#### Extracted entries
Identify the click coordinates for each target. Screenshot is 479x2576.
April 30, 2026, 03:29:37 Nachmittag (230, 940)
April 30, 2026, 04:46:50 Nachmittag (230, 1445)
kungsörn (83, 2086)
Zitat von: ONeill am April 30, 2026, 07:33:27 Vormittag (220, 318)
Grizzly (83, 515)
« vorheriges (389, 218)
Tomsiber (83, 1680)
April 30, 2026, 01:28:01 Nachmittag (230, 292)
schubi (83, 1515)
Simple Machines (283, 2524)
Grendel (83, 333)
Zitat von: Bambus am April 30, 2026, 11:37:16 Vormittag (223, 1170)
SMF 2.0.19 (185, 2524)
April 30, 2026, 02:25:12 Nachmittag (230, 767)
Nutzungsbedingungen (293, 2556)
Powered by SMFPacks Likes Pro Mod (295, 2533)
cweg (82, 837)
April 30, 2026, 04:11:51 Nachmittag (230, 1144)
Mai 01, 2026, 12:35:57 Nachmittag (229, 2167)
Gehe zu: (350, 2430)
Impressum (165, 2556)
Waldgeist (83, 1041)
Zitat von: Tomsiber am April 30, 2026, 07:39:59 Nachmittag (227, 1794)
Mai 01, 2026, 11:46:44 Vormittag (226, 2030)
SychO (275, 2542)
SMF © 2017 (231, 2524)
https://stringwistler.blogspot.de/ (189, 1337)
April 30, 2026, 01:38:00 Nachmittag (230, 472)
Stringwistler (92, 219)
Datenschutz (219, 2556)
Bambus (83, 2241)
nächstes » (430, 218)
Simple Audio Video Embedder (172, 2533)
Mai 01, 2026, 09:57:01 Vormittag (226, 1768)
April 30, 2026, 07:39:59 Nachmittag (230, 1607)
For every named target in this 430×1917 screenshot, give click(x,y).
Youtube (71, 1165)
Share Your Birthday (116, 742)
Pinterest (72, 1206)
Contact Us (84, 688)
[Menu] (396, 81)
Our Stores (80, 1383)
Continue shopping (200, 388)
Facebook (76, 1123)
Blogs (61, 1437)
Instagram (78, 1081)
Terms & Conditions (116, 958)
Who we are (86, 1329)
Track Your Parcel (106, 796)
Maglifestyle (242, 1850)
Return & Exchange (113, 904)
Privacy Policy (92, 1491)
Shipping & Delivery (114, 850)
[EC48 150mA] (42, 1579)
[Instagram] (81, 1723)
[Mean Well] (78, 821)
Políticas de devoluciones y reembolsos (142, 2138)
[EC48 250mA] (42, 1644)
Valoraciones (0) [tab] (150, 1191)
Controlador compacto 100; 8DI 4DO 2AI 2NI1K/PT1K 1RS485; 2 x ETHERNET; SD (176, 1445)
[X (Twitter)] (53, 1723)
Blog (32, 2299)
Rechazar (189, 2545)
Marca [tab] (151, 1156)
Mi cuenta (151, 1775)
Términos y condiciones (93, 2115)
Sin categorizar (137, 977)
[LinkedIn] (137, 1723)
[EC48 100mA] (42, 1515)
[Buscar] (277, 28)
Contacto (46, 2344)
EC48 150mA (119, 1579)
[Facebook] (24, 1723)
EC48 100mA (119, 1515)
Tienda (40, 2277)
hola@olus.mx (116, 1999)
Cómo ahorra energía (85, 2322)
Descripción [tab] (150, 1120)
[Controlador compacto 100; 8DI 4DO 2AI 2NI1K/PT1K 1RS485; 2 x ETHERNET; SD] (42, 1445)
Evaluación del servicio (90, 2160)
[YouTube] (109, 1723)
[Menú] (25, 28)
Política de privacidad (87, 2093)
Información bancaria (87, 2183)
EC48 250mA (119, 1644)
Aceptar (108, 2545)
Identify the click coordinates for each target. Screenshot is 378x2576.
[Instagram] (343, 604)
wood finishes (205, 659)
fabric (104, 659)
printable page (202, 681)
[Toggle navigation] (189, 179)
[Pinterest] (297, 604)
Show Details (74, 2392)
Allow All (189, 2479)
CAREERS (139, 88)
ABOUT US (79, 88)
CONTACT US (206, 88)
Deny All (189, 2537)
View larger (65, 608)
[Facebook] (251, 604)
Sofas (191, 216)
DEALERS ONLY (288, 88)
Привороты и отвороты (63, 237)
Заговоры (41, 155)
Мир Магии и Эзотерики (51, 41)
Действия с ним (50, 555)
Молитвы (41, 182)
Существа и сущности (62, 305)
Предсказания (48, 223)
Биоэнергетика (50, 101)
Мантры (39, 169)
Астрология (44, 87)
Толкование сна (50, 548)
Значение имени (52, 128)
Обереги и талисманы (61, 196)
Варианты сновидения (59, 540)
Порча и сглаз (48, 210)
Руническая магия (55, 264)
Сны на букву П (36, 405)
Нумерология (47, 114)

#### Problem
Repeat exactly the lines of the data from the first one through the line with "Políticas de devoluciones", both of them included.

#### Answer box
Identify the click coordinates for each target. Screenshot is 479x2576.
April 30, 2026, 03:29:37 Nachmittag (230, 940)
April 30, 2026, 04:46:50 Nachmittag (230, 1445)
kungsörn (83, 2086)
Zitat von: ONeill am April 30, 2026, 07:33:27 Vormittag (220, 318)
Grizzly (83, 515)
« vorheriges (389, 218)
Tomsiber (83, 1680)
April 30, 2026, 01:28:01 Nachmittag (230, 292)
schubi (83, 1515)
Simple Machines (283, 2524)
Grendel (83, 333)
Zitat von: Bambus am April 30, 2026, 11:37:16 Vormittag (223, 1170)
SMF 2.0.19 (185, 2524)
April 30, 2026, 02:25:12 Nachmittag (230, 767)
Nutzungsbedingungen (293, 2556)
Powered by SMFPacks Likes Pro Mod (295, 2533)
cweg (82, 837)
April 30, 2026, 04:11:51 Nachmittag (230, 1144)
Mai 01, 2026, 12:35:57 Nachmittag (229, 2167)
Gehe zu: (350, 2430)
Impressum (165, 2556)
Waldgeist (83, 1041)
Zitat von: Tomsiber am April 30, 2026, 07:39:59 Nachmittag (227, 1794)
Mai 01, 2026, 11:46:44 Vormittag (226, 2030)
SychO (275, 2542)
SMF © 2017 (231, 2524)
https://stringwistler.blogspot.de/ (189, 1337)
April 30, 2026, 01:38:00 Nachmittag (230, 472)
Stringwistler (92, 219)
Datenschutz (219, 2556)
Bambus (83, 2241)
nächstes » (430, 218)
Simple Audio Video Embedder (172, 2533)
Mai 01, 2026, 09:57:01 Vormittag (226, 1768)
April 30, 2026, 07:39:59 Nachmittag (230, 1607)
For every named target in this 430×1917 screenshot, give click(x,y).
Youtube (71, 1165)
Share Your Birthday (116, 742)
Pinterest (72, 1206)
Contact Us (84, 688)
[Menu] (396, 81)
Our Stores (80, 1383)
Continue shopping (200, 388)
Facebook (76, 1123)
Blogs (61, 1437)
Instagram (78, 1081)
Terms & Conditions (116, 958)
Who we are (86, 1329)
Track Your Parcel (106, 796)
Maglifestyle (242, 1850)
Return & Exchange (113, 904)
Privacy Policy (92, 1491)
Shipping & Delivery (114, 850)
[EC48 150mA] (42, 1579)
[Instagram] (81, 1723)
[Mean Well] (78, 821)
Políticas de devoluciones y reembolsos (142, 2138)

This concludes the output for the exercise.